■ **Problem to work on**
If a line in the entries below holds the string "computer", copy it.

___ Data to use

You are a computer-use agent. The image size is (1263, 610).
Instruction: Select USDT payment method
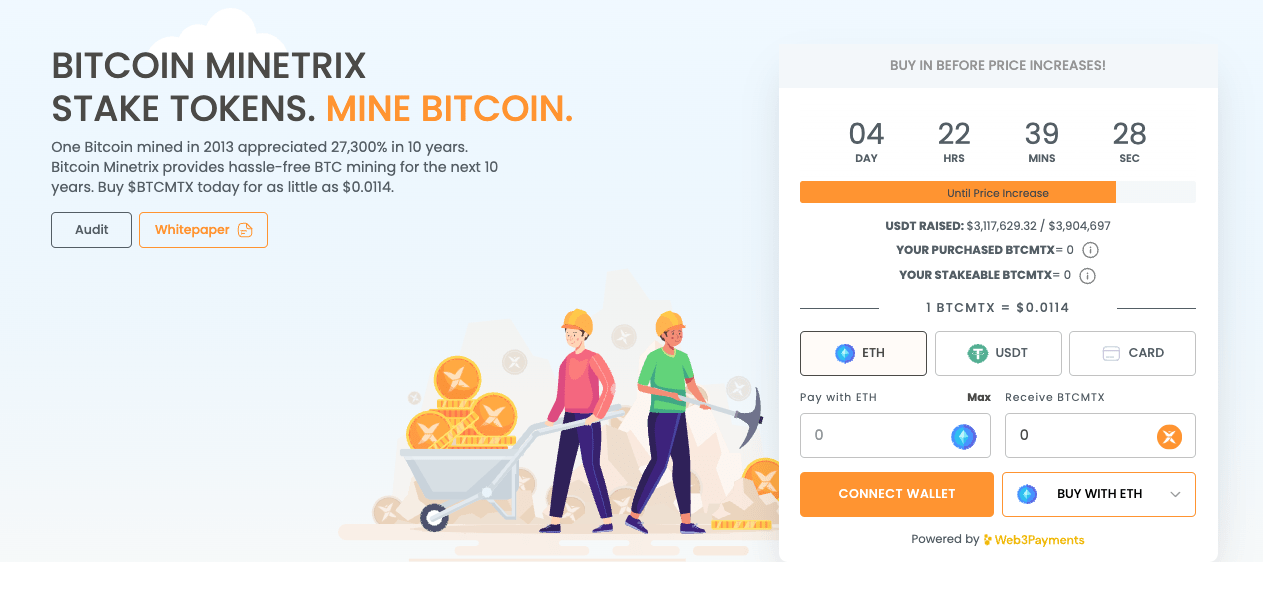[998, 353]

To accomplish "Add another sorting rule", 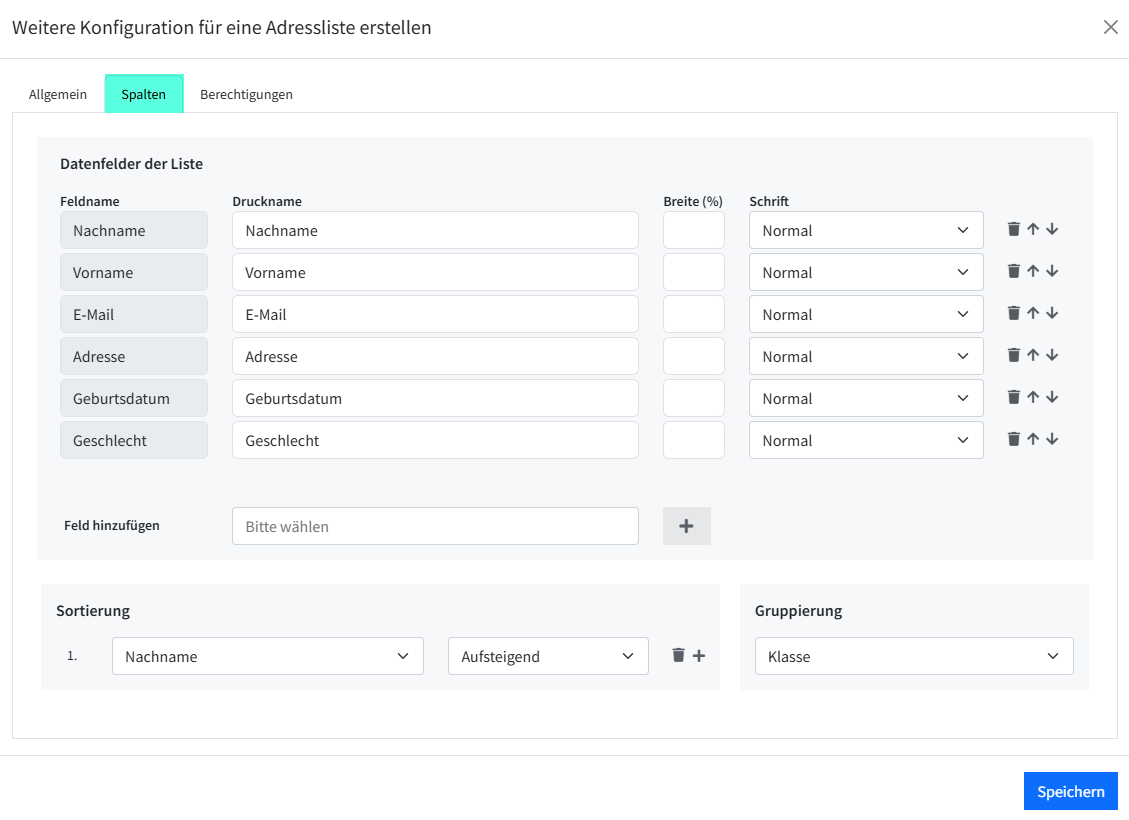I will [x=699, y=656].
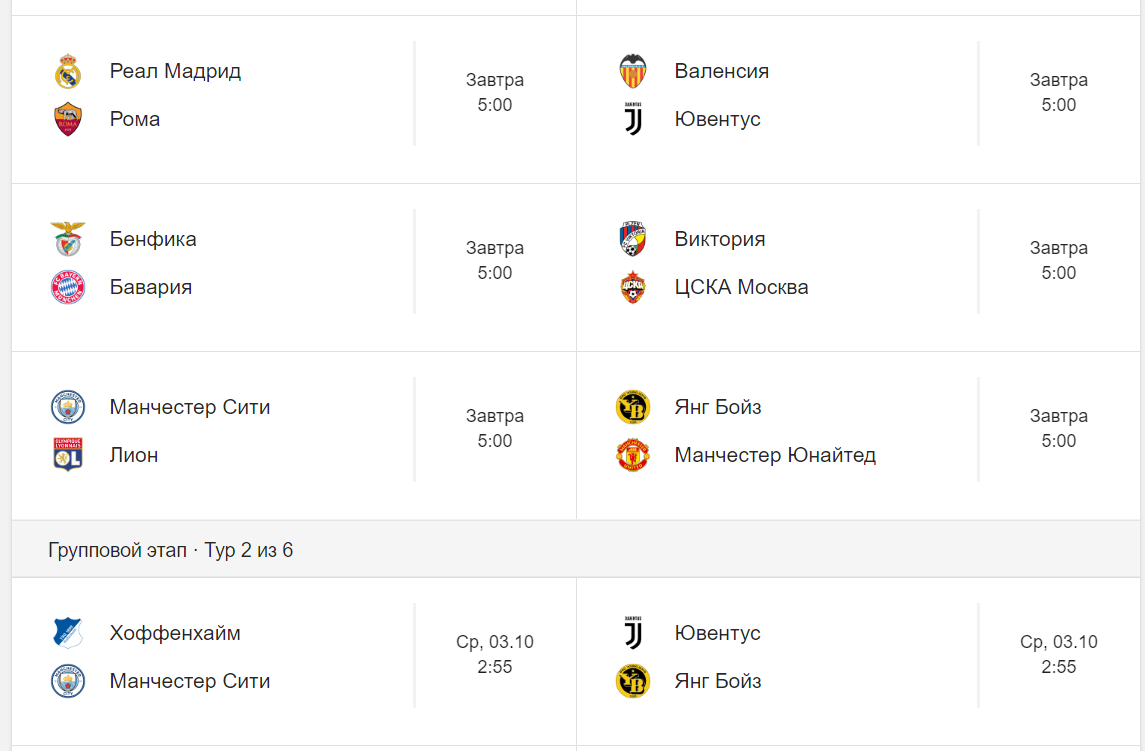The image size is (1145, 751).
Task: Select the Лион team name
Action: click(x=134, y=455)
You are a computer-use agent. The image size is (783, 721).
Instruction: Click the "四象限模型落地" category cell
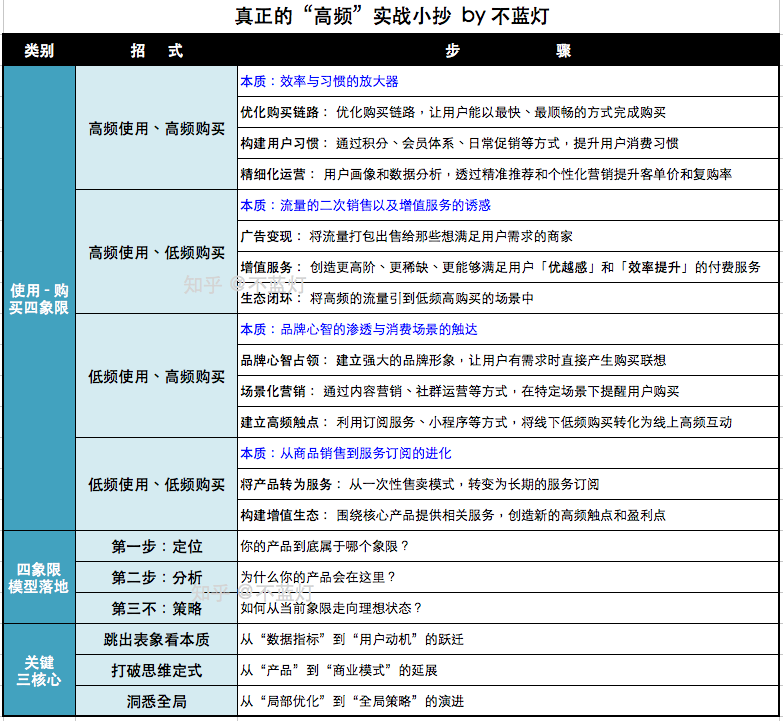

______

■ **Solved problem**
You are a computer-use agent. The image size is (1263, 610).
You are a computer-use agent. The image size is (783, 721).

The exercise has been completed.